YOUR ASSIGNMENT: Search the listing below for the word "more" and copy each line where it appears.

DATA UNDER STUDY:
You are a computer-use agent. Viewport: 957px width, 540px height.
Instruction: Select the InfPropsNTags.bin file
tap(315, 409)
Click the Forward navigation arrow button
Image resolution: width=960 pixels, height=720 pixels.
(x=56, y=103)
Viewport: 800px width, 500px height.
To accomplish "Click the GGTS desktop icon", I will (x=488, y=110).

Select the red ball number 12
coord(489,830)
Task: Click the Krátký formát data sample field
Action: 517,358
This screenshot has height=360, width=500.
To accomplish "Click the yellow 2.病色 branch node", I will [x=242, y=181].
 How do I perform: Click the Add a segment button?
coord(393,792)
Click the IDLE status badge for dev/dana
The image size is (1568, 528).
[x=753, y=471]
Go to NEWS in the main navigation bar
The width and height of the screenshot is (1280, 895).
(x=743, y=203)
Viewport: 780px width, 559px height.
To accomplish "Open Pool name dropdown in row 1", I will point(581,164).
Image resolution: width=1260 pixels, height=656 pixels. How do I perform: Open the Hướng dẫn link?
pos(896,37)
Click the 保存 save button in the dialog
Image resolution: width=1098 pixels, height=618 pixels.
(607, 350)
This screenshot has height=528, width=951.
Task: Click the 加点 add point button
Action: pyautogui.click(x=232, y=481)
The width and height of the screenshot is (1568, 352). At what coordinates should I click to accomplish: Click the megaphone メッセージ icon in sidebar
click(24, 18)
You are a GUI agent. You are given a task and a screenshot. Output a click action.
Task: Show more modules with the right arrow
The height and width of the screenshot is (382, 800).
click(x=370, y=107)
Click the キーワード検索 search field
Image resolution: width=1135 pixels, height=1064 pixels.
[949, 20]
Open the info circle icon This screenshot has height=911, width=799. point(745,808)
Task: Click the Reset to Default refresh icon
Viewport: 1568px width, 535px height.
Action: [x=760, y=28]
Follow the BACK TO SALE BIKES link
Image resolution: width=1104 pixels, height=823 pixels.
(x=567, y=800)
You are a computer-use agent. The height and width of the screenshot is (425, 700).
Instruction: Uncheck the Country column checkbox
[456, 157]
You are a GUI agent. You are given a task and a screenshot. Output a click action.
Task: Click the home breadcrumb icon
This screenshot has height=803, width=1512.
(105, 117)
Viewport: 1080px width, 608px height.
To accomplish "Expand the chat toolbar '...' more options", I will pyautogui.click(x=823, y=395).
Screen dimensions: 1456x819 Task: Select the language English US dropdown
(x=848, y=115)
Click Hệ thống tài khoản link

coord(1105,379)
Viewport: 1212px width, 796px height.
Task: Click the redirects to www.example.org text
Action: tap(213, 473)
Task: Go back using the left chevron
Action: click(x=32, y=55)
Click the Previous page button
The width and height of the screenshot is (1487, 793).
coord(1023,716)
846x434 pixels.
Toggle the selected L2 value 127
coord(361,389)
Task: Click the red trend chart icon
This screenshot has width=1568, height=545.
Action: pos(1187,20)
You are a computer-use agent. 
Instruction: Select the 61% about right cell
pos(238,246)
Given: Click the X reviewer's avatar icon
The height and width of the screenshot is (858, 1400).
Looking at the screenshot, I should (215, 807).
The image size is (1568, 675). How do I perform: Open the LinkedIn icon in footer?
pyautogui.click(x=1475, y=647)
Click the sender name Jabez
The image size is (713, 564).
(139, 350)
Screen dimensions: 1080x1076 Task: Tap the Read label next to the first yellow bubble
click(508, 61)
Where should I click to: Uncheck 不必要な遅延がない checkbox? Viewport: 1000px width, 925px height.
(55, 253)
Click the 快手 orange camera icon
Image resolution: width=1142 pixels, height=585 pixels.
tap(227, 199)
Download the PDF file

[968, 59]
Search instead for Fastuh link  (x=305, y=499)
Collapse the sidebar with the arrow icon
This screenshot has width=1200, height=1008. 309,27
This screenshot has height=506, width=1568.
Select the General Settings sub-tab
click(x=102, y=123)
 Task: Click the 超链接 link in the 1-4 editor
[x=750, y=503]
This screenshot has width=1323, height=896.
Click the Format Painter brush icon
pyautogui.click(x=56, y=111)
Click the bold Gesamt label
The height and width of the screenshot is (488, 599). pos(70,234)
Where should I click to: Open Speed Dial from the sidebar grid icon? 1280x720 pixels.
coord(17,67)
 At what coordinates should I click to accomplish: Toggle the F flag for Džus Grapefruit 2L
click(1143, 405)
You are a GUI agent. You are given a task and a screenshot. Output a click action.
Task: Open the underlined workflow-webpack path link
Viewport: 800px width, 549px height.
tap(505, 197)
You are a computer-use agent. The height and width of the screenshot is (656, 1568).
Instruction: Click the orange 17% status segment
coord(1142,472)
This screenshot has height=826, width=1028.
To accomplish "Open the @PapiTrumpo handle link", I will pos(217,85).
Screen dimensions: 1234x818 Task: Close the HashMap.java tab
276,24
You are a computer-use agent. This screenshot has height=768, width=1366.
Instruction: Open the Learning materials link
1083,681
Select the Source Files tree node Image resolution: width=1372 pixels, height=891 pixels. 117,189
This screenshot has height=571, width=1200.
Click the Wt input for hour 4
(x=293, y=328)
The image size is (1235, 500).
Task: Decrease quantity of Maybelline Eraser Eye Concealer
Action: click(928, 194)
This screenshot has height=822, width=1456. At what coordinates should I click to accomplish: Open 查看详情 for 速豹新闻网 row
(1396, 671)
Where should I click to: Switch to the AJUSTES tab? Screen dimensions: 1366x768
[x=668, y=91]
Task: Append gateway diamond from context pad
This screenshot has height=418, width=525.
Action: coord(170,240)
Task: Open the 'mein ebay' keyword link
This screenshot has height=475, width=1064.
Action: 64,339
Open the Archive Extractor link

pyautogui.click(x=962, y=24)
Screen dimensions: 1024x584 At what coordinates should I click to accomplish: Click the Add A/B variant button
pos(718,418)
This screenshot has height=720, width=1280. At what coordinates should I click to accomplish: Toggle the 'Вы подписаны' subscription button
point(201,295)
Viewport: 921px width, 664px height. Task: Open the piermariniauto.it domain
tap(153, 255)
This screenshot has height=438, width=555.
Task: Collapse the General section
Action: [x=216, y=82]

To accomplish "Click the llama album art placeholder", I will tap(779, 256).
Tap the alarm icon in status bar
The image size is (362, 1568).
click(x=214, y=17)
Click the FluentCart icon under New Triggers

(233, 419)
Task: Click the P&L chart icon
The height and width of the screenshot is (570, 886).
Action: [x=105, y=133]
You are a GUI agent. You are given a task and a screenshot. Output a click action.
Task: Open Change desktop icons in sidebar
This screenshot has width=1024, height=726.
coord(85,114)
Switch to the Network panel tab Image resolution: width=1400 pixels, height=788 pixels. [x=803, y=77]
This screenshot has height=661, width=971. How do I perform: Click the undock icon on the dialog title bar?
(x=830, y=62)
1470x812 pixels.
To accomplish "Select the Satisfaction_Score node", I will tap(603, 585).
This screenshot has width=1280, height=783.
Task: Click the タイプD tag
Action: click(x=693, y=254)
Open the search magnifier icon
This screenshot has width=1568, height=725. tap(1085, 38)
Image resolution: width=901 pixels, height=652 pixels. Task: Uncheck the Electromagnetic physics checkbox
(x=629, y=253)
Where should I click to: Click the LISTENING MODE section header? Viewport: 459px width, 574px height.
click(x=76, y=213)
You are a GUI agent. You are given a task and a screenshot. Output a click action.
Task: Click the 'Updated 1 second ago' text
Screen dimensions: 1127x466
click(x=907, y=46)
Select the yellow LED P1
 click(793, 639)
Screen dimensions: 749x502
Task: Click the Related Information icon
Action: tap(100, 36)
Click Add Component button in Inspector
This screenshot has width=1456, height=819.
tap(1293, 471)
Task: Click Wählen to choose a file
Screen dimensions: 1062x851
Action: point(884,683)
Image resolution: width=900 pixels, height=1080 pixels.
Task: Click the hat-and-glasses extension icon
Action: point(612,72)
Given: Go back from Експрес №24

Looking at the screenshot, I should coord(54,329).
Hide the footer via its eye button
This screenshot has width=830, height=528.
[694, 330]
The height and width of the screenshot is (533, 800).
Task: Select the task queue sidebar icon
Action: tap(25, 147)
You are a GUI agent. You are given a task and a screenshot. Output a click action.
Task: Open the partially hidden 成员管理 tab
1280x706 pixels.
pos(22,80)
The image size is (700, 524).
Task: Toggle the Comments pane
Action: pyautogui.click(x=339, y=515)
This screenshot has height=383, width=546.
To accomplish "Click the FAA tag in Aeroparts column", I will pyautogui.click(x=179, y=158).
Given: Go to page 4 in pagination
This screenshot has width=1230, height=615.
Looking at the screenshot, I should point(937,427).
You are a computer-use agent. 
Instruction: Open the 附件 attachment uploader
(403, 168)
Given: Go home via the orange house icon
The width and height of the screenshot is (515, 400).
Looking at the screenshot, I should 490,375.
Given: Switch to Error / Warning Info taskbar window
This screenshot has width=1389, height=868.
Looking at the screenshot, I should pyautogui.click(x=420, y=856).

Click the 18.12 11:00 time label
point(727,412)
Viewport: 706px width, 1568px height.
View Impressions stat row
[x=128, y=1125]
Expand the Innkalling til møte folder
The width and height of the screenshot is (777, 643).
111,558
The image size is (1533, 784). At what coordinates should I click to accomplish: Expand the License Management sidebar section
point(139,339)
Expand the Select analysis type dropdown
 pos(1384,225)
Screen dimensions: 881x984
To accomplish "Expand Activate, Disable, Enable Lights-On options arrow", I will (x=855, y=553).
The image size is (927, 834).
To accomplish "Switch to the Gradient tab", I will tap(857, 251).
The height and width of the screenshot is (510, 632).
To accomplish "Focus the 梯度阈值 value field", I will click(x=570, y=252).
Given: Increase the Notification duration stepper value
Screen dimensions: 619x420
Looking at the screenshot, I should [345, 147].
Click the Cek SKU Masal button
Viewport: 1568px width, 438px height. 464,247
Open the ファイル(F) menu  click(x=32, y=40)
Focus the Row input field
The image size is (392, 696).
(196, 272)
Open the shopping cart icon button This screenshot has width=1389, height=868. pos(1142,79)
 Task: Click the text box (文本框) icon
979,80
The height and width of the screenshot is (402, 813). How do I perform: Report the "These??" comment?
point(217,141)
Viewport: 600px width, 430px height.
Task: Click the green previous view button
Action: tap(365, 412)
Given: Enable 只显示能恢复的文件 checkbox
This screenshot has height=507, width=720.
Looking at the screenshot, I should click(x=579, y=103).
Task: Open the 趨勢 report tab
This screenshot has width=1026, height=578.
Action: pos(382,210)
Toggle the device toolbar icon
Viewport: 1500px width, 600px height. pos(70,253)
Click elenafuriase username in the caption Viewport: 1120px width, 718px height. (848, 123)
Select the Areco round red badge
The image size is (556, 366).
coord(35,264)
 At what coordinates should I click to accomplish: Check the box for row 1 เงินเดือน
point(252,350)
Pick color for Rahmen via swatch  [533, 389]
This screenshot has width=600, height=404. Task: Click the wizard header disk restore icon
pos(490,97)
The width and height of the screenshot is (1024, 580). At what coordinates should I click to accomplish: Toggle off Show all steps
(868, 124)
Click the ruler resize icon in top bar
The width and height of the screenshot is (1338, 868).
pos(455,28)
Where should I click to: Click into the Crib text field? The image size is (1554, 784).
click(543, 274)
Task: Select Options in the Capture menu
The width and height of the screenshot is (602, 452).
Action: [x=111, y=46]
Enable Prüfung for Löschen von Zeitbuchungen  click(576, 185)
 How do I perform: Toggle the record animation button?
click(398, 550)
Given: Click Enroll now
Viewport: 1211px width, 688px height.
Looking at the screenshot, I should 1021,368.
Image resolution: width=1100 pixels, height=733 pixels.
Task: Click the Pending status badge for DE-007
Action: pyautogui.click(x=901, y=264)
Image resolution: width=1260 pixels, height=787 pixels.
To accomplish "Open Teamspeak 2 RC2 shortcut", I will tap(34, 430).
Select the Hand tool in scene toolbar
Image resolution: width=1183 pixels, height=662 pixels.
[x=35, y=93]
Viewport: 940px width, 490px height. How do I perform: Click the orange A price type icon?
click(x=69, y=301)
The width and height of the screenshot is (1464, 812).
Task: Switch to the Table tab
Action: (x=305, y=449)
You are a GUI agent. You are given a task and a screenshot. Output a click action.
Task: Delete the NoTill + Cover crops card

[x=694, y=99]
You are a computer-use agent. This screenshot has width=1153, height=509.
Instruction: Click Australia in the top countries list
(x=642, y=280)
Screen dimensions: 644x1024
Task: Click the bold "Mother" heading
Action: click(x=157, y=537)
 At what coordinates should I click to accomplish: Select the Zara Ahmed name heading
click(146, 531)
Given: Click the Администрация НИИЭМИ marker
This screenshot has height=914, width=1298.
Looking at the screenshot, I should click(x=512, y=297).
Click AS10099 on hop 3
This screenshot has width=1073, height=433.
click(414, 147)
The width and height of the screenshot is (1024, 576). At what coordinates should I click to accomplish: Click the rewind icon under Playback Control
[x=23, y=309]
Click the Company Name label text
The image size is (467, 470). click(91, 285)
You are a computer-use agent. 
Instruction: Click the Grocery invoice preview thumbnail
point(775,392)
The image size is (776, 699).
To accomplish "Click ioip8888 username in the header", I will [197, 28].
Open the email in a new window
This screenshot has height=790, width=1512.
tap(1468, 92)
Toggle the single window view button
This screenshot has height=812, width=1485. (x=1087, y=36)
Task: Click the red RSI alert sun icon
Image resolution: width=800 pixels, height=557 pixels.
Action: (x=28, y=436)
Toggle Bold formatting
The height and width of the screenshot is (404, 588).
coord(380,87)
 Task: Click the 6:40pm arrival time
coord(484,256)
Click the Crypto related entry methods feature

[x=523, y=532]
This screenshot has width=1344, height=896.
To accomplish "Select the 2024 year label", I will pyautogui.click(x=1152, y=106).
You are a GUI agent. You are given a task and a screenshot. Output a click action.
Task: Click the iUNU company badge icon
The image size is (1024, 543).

SOLUTION BELOW:
Task: Show more modules with the right arrow
To accomplish "Expand the chat toolbar '...' more options", I will pyautogui.click(x=823, y=395).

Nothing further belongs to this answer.